Frequently Asked Questions

General Questions

What is CompactifAI API?

CompactifAI API is an LLM inference service providing access to powerful language models through a simple, standardized API that’s compatible with the OpenAI API standard for unbeatable prices.

Which models are available through the API?

Visit the Models Catalog for detailed information or call the GET /models endpoint (see API Reference).

We offer two categories of models:

Compressed Models (Optimized using our in-house compression technology for efficiency):
- cai-llama-4-scout-slim
- cai-llama-3-3-70b-slim
- cai-llama-3-1-8b-slim
- cai-mistral-small-3-1-slim

Original Models:
- deepseek-r1-0528
- llama-4-scout
- llama-3-3-70b
- llama-3-1-8b
- mistral-small-3-1

How does pricing work?

Our API offers a pay-as-you-go pricing model. Pricing varies by model. For the most current pricing, please visit our pricing page.

Technical Questions

What programming languages can I use with the API?

Our API is language-agnostic and can be used with any programming language that can make HTTP requests. We provide example code in Python, JavaScript, and cURL, but you can use any other language.

What is the difference between the Chat Completions and Completions endpoints?

Chat Completions is designed for conversational interfaces. It accepts an array of messages with roles (system, user, assistant) and generates a contextually appropriate response.
Completions is designed for text completion tasks. It accepts a single text prompt and generates a continuation of that text.

Does the API include security guardrails for content filtering?

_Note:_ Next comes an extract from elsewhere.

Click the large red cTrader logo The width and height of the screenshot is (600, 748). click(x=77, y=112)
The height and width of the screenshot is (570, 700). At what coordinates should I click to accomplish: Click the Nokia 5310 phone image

Currently, our API does not implement built-in security guardrails or content filtering mechanisms. It is the responsibility of developers to implement appropriate content moderation, safety checks, and guardrails within their own applications when integrating with our API. We recommend implementing client-side filtering and monitoring to ensure compliance with your application’s content policies and your country’s regulations.

Does the API support streaming responses?

Yes, our API supports streaming responses for both Chat Completions and Completions endpoints. Set the stream parameter to true in your request to receive partial results as Server-Sent Events (SSE) as they are generated. This is useful for creating real-time chat interfaces where you want to display the response as it’s being generated rather than waiting for the complete response.

Account and API Keys

For step-by-step instructions on account creation, API key access, see our Authentication page.

What should I do if my API key is compromised?

If you suspect that your API key has been compromised, contact us immediately through this form so that we can take appropriate action.

Support and Troubleshooting

How do I report issues?

For technical issues, please fill in this form with details about the problem you’re experiencing, including any error codes or messages.

How can I rotate my access key?

You can do this on the MultiverseIAM dashboard. You can rotate your API key by clicking the “Refresh Token” button which appears on the welcome page of the dashboard.

Is there a status page for the API?

Yes, you can check the current status of our API at status.compactif.ai.